Se han criado con películas como Monstruos S.A., Nemo, con el ingenio de la mejor
factoría Pixar. Su vida es parecida a la del filme de Spike Jonze “Her”. No tienen miedo a
las nuevas tecnologías, e incluso establecen fuertes lazos a partir de ellas. Leen y escriben
blogs, los comparten a través de redes sociales, y se inspiran para casi todo en aquello que
leen. No se fían de la prensa tradicional, y la crisis para ellos pesa como una losa. No se
fían ni de los bancos, ni de los políticos, y tienen más estudios que sus padres. En el caso
particular de España, son el grupo de edad que más apoya a Podemos.

No le hablen a un millennial de firmar una hipoteca o de tener un coche en propiedad. No


quieren, pero tampoco podrían permitírselo. Son la generación con mayor tasa de
desempleo, y paradójicamente, la situación es mundial. Es una generación que tiene miedo
de no poder trabajar en su vida. Acostumbrados a la constante alabanza, la caída duele más.
Prueba de ello es su literatura al respecto. El nihilismo acompaña al millennial, que cree
que vivirá mucho peor que sus padres, a pesar de que cuenta con un escenario mucho más
favorable que el suyo, al menos en lo tecnológico.

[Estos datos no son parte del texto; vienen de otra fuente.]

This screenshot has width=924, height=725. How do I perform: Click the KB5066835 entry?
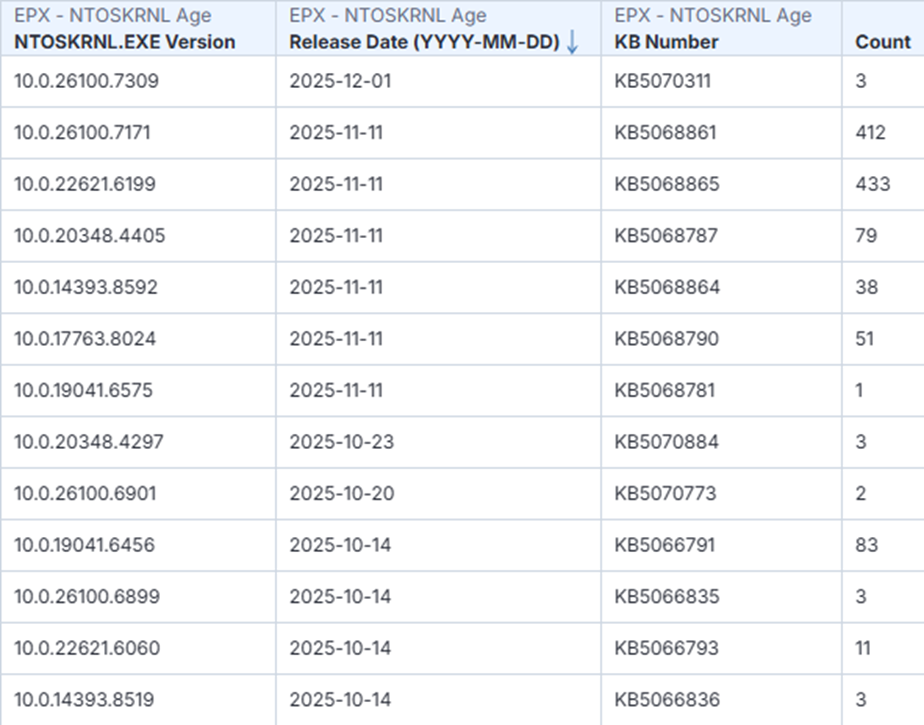tap(667, 597)
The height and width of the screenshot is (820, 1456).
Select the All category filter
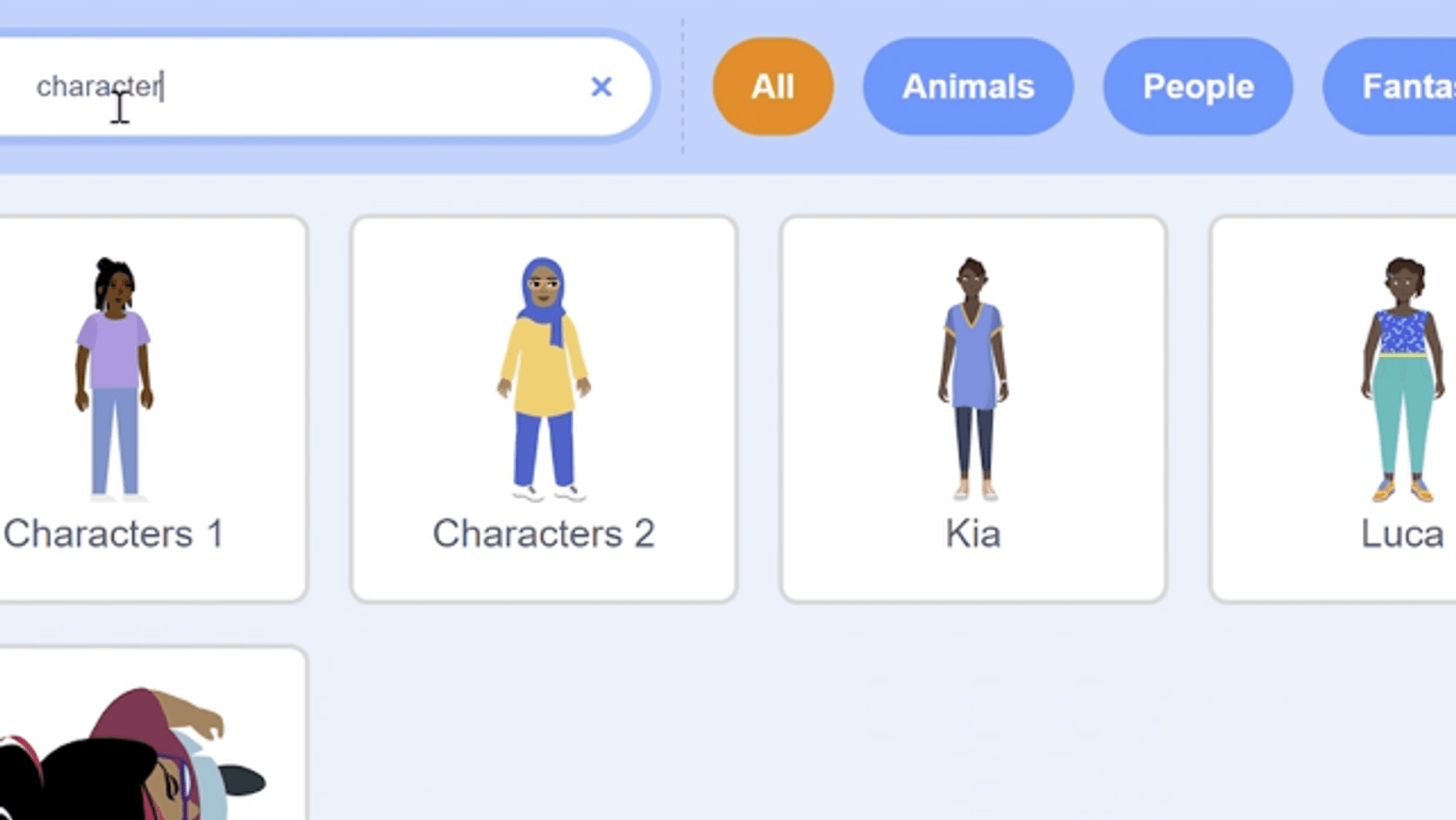[x=773, y=87]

En la música, las constantes reminiscencias de los años pasados invitan a pensar que es una
generación nostálgica de tiempos donde iba mejor la cosa. Sobre todo, de los años 60 y la
contracultura. No se identifican con el yuppie de Wall Street, sino con el que protestaba en
Mayo del 68. Es una generación progresista, no conservadora.

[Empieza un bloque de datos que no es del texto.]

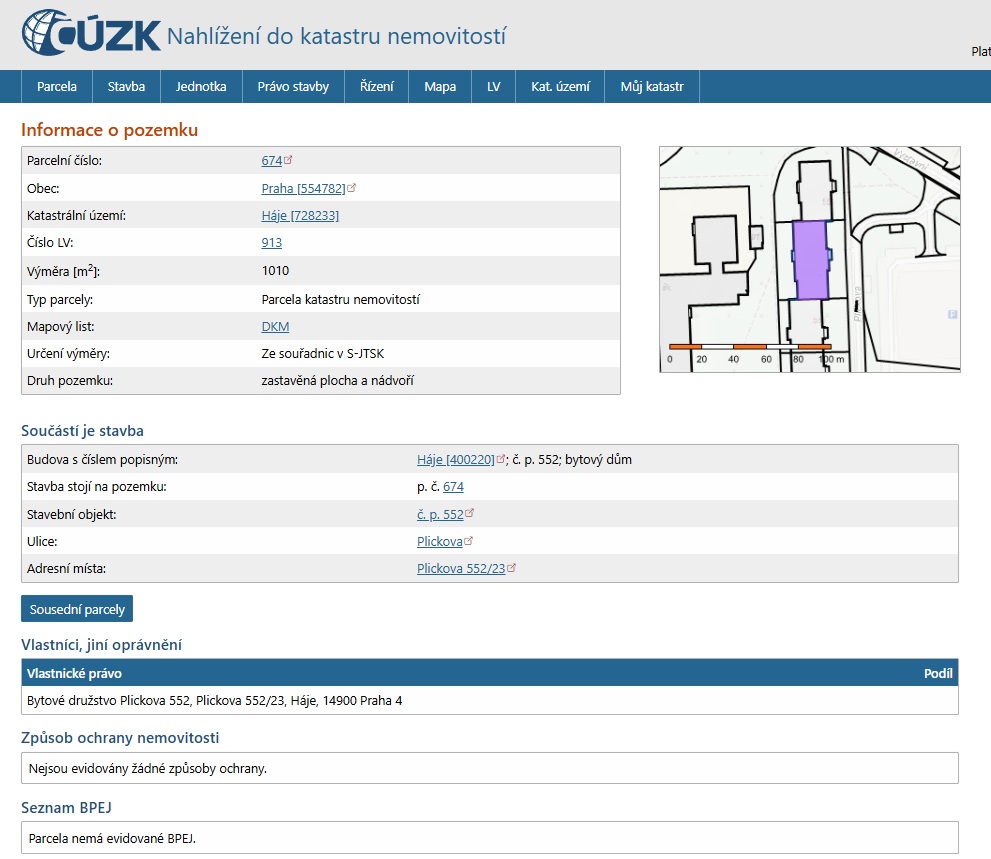
Task: Click external link icon after Háje [400220]
Action: 501,460
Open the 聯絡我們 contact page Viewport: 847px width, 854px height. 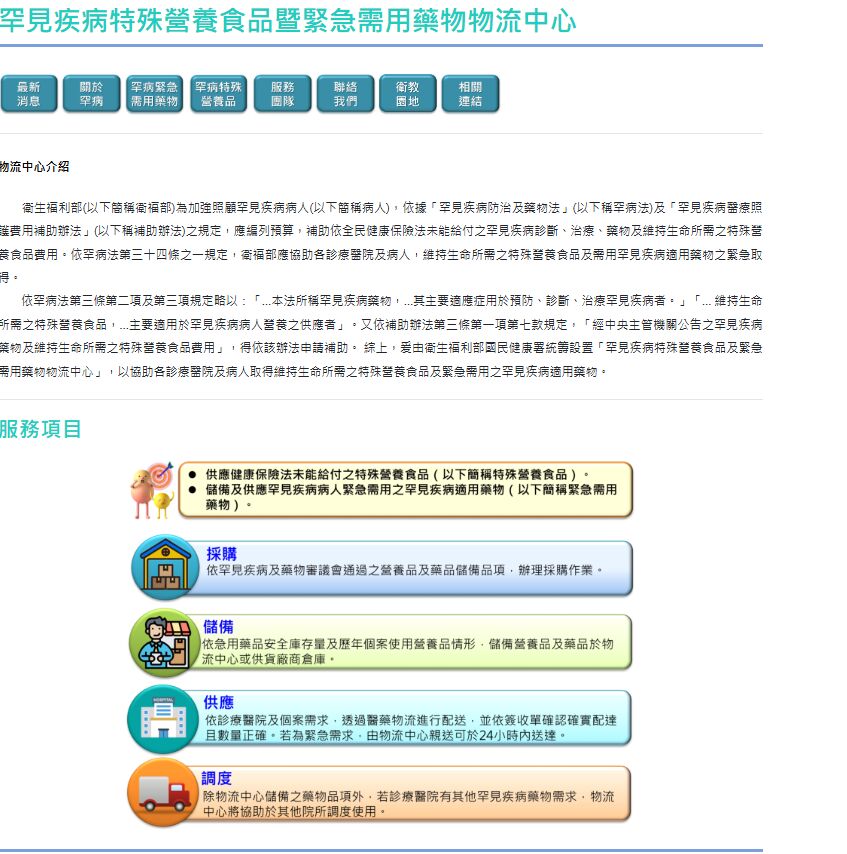pos(345,94)
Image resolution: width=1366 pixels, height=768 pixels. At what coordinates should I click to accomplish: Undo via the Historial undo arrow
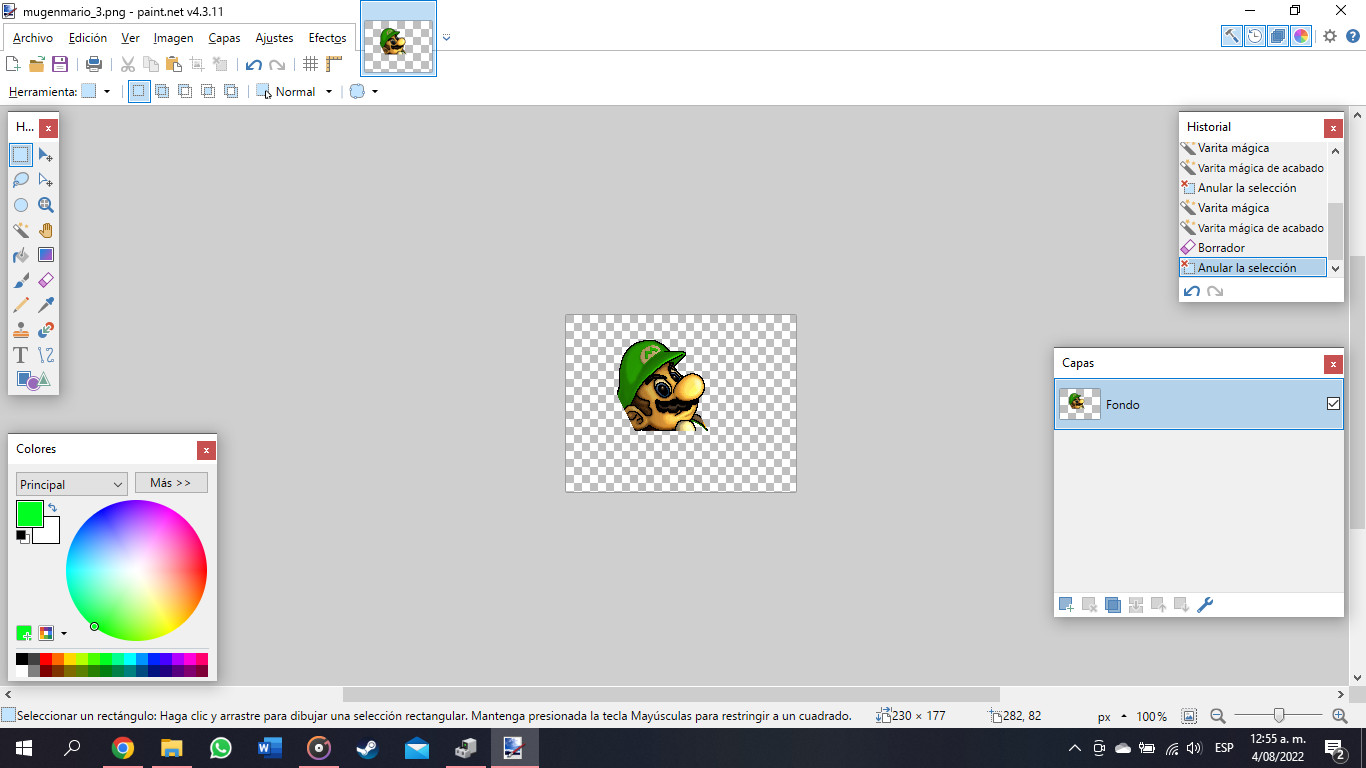pos(1191,291)
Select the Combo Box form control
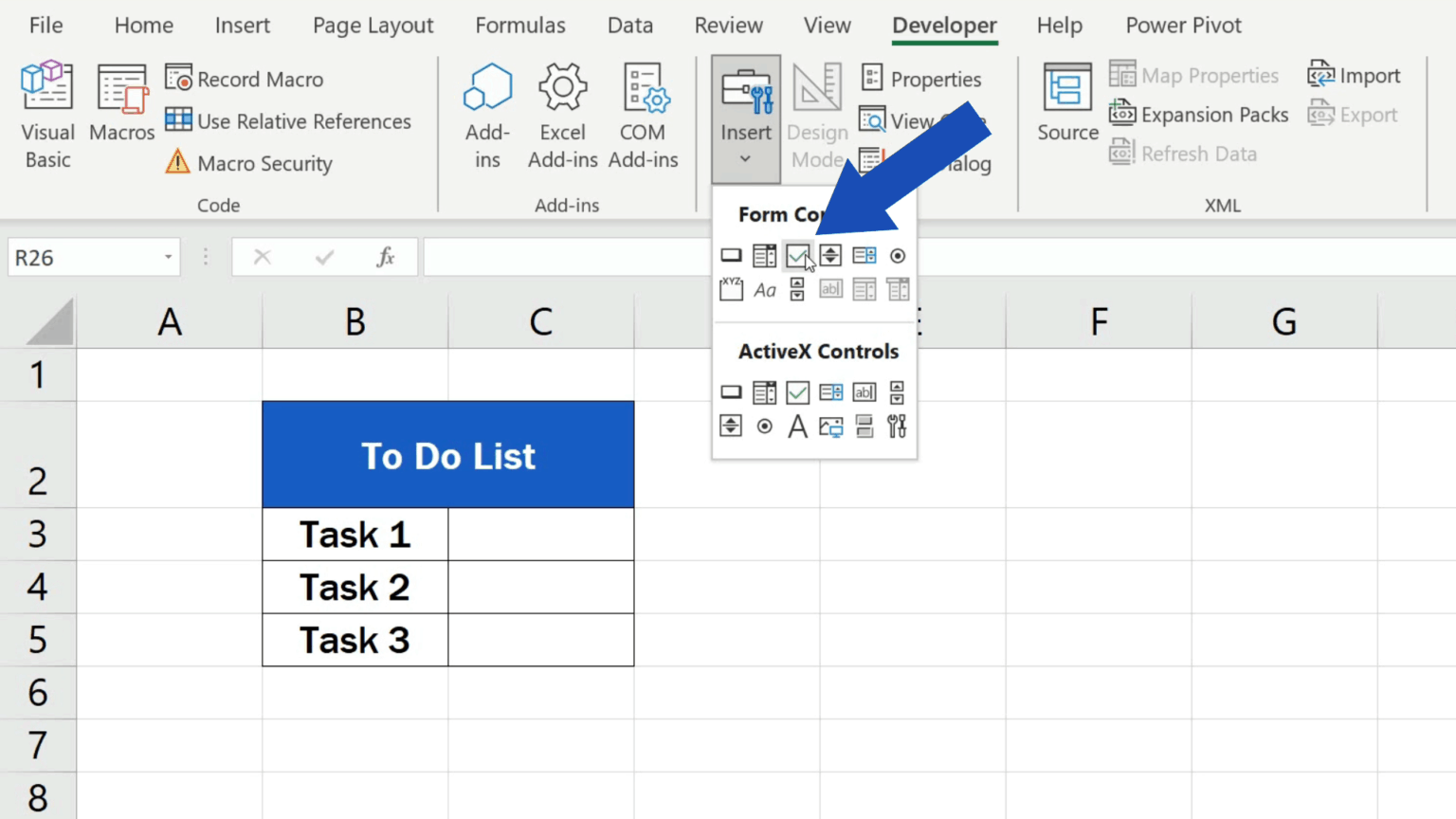 pos(764,255)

Cómo el mundo se enfrenta a esta generación

Pronto van a ser mayoría y van a ser los elegidos para afrontar el próximo relevo
generacional en las empresas. No consumen de la misma forma que sus padres, sino que lo
hacen casi todo de forma colaborativa. De ahí que son los que más empleen servicios como
Uber, Blablacar o Airbnb, entre otros. Destaca también la ausencia de recuerdos físicos
como antaño, fotografías, etc. Todo se encuentra en nubes de Internet, que es posible que se
pierdan en unos cuantos años.

No trabajan si no les apasiona. ¿Luego, que sucederá con los trabajos por los que no se
puede sentir “pasión”? Es difícil encasillar a una generación entera dentro de una
descripción. Pero el mundo de los millennials poco o nada tiene que ver con el de los baby
boomers. El mundo de los últimos crecía a ritmo constante y consistente año tras año,
mientras que el de los millennials se encuentra estancado desde 2007.

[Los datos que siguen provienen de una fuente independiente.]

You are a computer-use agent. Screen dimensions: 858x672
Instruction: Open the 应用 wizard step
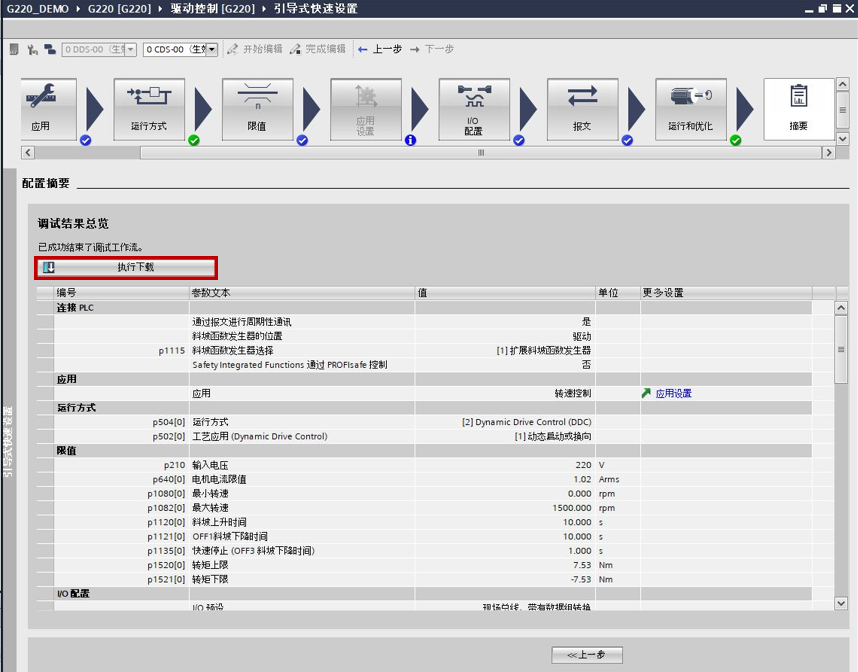48,110
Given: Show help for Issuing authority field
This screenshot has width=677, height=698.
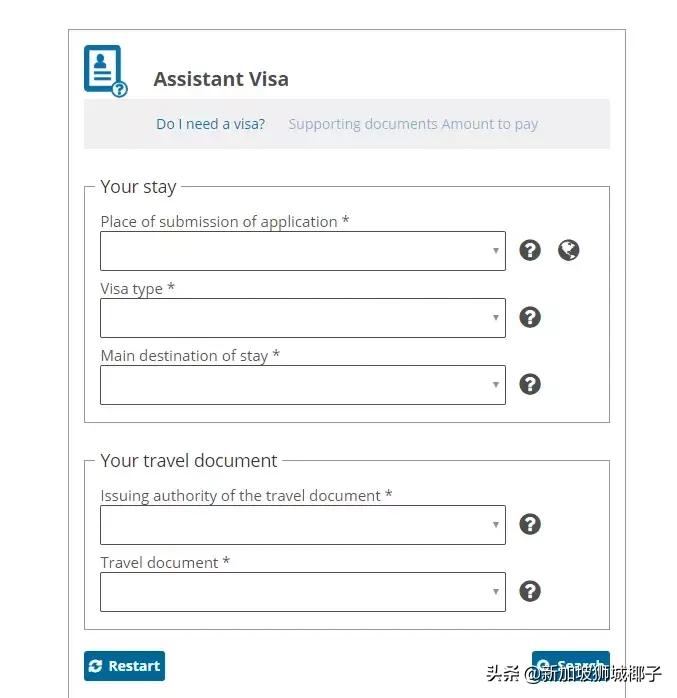Looking at the screenshot, I should pyautogui.click(x=530, y=524).
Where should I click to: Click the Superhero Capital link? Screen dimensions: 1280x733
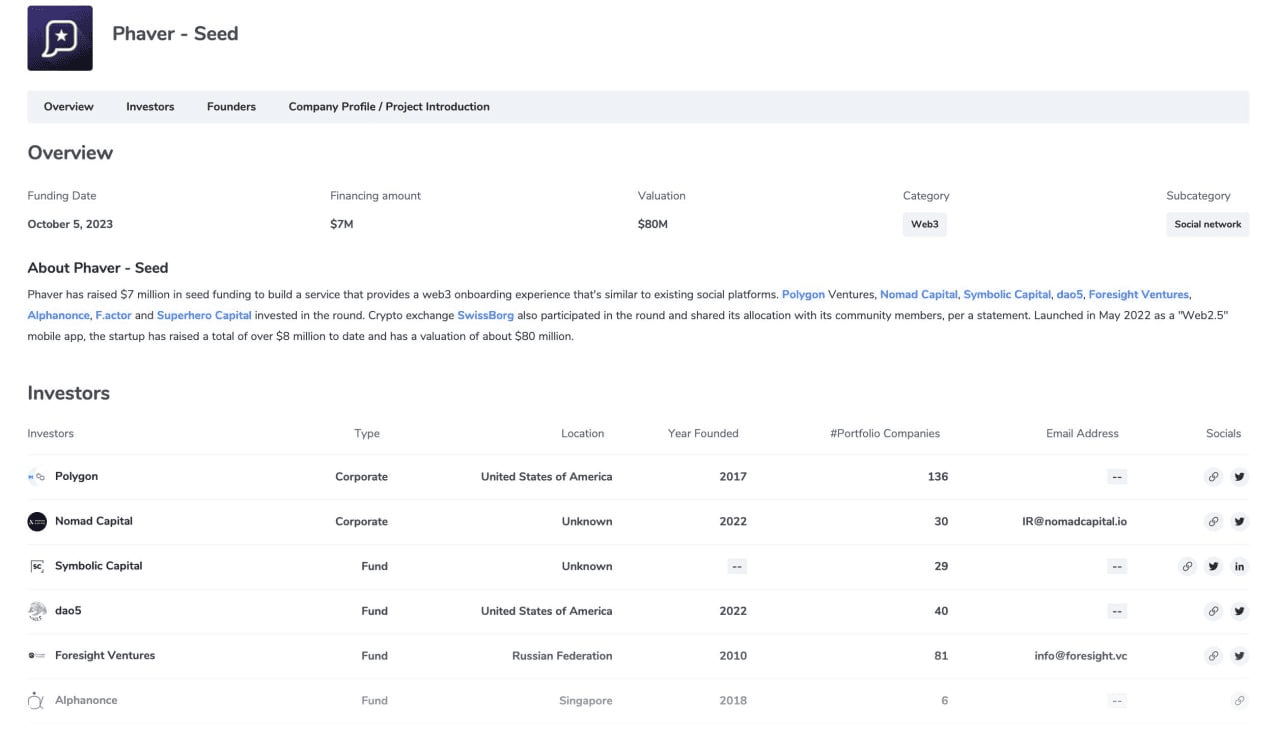click(204, 315)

¿Cómo vender una hipoteca a una persona que no tendrá un sueldo decente hasta los 30
años? ¿Cómo atraer al consumo a un individuo que prefiere compartir lo que tiene, en vez
de adquirirlo? ¿Cómo hacer que acepte créditos, si ha visto el origen de la crisis y sus
consecuencias, y se ha criado con ellas? El reto de asimilar a los millennials no va a ser
fácil. Veremos si el futuro que les ha reservado el destino les hace justicia o los condena a
ser una generación perdida, sin futuro ni trabajo.